§ **To do**:
Reproduce verbatim the material from the line with "Click the yellow 157% cell" to the line with "coord(1089,22)", inclusive.

'''

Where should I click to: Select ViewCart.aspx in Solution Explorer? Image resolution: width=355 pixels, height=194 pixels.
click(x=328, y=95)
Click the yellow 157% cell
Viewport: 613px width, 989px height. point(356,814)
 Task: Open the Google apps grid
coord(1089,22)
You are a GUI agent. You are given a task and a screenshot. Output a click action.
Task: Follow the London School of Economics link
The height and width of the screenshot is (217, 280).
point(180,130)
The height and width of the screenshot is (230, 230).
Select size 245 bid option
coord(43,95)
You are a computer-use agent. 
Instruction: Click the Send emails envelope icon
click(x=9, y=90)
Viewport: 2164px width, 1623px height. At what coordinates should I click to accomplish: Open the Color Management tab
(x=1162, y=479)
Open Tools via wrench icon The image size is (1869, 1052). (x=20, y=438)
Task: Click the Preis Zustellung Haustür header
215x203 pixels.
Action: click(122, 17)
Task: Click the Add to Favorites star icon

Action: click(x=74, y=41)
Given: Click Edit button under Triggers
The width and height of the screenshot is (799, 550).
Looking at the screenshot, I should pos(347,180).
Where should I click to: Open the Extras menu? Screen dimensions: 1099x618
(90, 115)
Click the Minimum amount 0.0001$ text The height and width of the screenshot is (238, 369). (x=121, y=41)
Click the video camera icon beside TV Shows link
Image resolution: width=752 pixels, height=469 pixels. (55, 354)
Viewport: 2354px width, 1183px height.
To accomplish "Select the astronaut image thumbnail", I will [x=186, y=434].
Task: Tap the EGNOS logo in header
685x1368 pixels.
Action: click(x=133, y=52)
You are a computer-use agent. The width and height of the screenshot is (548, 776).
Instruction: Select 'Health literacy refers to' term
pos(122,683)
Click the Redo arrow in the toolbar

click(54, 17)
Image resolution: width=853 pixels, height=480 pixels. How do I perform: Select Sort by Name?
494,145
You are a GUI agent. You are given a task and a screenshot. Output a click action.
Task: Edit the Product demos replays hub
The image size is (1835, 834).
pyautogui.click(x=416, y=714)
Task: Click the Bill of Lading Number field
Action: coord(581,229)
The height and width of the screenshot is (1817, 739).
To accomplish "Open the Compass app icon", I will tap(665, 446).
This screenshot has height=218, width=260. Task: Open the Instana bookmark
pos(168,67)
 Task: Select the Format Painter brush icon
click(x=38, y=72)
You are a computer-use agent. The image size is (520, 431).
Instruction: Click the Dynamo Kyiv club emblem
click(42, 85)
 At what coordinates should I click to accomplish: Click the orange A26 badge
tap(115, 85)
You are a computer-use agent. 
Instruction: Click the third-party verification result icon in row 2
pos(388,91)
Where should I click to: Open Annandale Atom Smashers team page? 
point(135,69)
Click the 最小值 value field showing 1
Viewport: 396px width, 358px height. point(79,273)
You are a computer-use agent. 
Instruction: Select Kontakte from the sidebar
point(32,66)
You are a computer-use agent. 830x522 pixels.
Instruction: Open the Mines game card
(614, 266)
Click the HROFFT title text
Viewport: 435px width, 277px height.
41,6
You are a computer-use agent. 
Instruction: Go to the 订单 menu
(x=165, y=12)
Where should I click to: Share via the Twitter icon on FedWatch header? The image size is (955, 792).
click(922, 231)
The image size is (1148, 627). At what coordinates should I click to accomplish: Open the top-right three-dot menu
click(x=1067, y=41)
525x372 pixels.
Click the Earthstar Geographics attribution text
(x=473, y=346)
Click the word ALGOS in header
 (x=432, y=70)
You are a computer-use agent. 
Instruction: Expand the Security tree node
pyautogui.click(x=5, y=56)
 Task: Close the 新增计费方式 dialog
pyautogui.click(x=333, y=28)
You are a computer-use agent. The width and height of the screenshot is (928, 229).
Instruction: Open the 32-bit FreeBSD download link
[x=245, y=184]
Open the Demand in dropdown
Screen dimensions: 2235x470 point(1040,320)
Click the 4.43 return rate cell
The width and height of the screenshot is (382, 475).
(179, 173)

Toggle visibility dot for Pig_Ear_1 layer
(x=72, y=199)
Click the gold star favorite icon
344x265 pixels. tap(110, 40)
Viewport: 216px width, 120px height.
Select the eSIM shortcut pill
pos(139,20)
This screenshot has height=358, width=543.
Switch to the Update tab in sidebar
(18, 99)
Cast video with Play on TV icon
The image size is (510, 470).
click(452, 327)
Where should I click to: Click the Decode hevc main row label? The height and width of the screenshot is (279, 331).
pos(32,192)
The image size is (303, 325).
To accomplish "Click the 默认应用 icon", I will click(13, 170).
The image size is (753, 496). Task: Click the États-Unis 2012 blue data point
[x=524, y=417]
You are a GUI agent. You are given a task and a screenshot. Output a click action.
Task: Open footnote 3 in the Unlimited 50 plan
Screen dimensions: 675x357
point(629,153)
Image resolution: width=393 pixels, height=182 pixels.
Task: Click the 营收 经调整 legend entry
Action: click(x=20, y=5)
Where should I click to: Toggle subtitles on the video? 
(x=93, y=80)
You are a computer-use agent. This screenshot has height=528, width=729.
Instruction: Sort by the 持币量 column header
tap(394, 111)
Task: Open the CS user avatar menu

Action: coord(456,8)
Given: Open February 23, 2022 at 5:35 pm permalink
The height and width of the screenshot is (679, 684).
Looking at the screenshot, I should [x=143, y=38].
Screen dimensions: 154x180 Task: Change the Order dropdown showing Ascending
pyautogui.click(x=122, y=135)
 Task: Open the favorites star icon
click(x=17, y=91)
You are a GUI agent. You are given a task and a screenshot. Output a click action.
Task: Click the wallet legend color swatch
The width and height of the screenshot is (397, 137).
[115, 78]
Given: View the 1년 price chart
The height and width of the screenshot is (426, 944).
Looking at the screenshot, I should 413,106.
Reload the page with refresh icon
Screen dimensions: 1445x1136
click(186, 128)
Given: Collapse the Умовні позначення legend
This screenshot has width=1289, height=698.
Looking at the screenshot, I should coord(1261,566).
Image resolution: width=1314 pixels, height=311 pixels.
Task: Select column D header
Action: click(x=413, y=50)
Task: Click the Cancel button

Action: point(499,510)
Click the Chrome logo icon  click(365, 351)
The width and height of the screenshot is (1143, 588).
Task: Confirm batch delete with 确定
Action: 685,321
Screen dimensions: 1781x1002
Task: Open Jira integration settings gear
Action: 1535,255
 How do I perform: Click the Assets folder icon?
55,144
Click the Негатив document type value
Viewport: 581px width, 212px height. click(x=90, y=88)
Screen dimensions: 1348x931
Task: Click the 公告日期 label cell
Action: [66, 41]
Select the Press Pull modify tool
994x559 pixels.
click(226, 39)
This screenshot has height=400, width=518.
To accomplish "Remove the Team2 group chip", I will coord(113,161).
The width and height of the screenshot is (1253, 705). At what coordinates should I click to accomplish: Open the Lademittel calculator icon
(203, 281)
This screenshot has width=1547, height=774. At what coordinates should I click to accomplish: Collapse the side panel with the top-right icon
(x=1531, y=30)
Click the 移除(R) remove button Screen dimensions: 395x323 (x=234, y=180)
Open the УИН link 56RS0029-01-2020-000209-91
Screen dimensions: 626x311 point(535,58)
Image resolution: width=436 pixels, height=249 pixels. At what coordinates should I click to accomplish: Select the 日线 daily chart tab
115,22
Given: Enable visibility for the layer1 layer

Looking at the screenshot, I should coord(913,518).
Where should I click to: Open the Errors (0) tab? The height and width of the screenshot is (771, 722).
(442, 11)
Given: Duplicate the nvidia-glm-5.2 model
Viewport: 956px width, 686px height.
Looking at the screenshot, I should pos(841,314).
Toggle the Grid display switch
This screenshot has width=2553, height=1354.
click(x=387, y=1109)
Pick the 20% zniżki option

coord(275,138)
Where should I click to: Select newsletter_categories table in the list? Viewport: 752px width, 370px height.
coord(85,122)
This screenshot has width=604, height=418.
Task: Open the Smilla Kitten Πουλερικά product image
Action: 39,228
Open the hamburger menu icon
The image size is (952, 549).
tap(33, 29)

'''

§ **Response to the exercise**:
Click the yellow 157% cell
Viewport: 613px width, 989px height. point(356,814)
 Task: Open the Google apps grid
coord(1089,22)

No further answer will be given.